Как странно! – думала она. Обычно меня не мучают сомнения. Любое действие лучше, чем бездействие. И разве не я много лет тому назад предложила, чтобы Джин обратился к своему старому другу Пэту Малхэни из ФБР с просьбой разобраться как можно осмотрительнее со случаем, происшедшим с Эмори?

Дорогой Джин, я помогла уберечь тебя от скандала тогда… и сделаю все возможное, чтобы спасти тебя теперь.

Корделия заметила дочь за столиком у окна, и ее мысли мгновенно вернулись к предстоящему делу. Если не она будет охранять интересы Сисси, то кто же? Еще до того, как умер Джин, тяжесть воспитания девочек – не по годам развитой четырнадцатилетней Грейс и Сисси, все еще остававшейся ребенком в свои десять лет, – легла главным образом на ее плечи. Те давние годы, когда Джин работал в Вашингтоне или совершал утомительные поездки по провинции, собирая средства и привлекая голоса на свою сторону, она большую часть времени проводила в одиночестве со своими девочками.
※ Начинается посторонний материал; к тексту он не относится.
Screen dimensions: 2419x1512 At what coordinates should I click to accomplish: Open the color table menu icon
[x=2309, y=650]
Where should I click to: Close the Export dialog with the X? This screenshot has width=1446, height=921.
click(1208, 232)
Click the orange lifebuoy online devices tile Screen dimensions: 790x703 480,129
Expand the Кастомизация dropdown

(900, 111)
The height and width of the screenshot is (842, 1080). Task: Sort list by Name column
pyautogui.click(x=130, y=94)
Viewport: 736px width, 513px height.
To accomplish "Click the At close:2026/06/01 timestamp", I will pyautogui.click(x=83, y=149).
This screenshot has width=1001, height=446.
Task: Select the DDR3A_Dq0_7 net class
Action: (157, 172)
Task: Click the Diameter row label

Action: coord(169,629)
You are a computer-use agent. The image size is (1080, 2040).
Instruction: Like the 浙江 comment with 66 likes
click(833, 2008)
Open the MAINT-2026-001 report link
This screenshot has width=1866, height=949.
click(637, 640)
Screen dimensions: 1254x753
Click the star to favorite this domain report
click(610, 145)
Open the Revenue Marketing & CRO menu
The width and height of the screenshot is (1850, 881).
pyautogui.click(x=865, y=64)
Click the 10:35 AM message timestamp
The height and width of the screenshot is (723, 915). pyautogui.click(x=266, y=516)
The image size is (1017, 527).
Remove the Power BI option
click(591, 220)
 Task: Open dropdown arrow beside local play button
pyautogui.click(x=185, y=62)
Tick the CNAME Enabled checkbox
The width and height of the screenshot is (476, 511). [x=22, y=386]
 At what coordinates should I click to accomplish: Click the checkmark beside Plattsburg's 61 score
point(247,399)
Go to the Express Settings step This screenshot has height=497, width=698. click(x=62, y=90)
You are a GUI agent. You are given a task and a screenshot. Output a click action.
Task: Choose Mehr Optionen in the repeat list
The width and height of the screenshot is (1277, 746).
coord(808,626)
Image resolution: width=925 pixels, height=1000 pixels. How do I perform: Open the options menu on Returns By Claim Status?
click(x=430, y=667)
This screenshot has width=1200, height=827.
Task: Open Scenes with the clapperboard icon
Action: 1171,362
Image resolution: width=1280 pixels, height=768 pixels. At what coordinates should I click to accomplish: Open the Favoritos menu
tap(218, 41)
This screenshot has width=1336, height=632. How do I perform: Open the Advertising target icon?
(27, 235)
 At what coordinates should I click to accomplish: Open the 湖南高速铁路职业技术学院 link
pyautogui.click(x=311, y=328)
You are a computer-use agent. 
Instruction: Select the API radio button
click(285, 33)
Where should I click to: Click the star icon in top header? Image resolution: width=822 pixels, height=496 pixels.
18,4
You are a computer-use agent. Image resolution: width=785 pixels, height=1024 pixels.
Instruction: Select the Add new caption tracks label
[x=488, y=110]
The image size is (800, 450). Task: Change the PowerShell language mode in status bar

И только благодаря колдовской магии Джина, под влиянием которой она оказалась, Корделия пришла к выводу, что никогда не ощущала этого одиночества. Где бы он ни находился, он звонил ей каждый день и в конце недели почти всегда мчался домой с карманами, полными маленьких подарков для них: бумажными куколками и оловянными квакающими лягушками из дешевых магазинов – для девочек и прелестной парой сережек для нее или, возможно, с банкой ее любимых маринованных овощей.

Она хотела того же и для Грейс, и для Сисси, для них обеих. Такого же замужества, как у нее, – обеспеченного, чуждого условностям, увлекательного. Возможно, ее замужество временами становилось слишком увлекательным, например, когда Джин словно разворошил осиное гнездо, выступая в поддержку движения за гражданские права. Но никогда оно, ни на мгновение, не казалось ей скучным.

Пробираясь между столиками к тому месту, где сидела Сисси, Корделия задала себе вопрос: что хуже – абсолютное отсутствие приличия и осмотрительности у Бича или факт, что он был таким невыразимо, безнадежно скучным?

Проблема заключалась в том, что во многом, хоть Корделия и боялась даже себе признаться в этом, Сисси была такой же.

Спустя полчаса, слушая безостановочную болтовню Сисси о подготовке вечеринки по поводу нелепой годовщины, о том, как быстро все приняли ее приглашение, о том, какого безумно талантливого пианиста она собирается нанять на этот вечер, о дорогостоящих цветах и торте, который она уже заказала, Корделия почувствовала, как у нее разболелась голова.

Ерзая в белом плетеном кресле под декоративной рамой с ниспадающими шелковыми гроздьями сирени, – по замыслу архитектора цель этого сооружения, очевидно, заключалась в создании впечатления веранды (но она почувствовала только приступ клаустрофобии) – Корделия еле превозмогала участившуюся пульсацию в голове. "Эта вечеринка значит для нее все. Как ей сказать, что муж, с которым она прожила десять лет, обманывает ее?"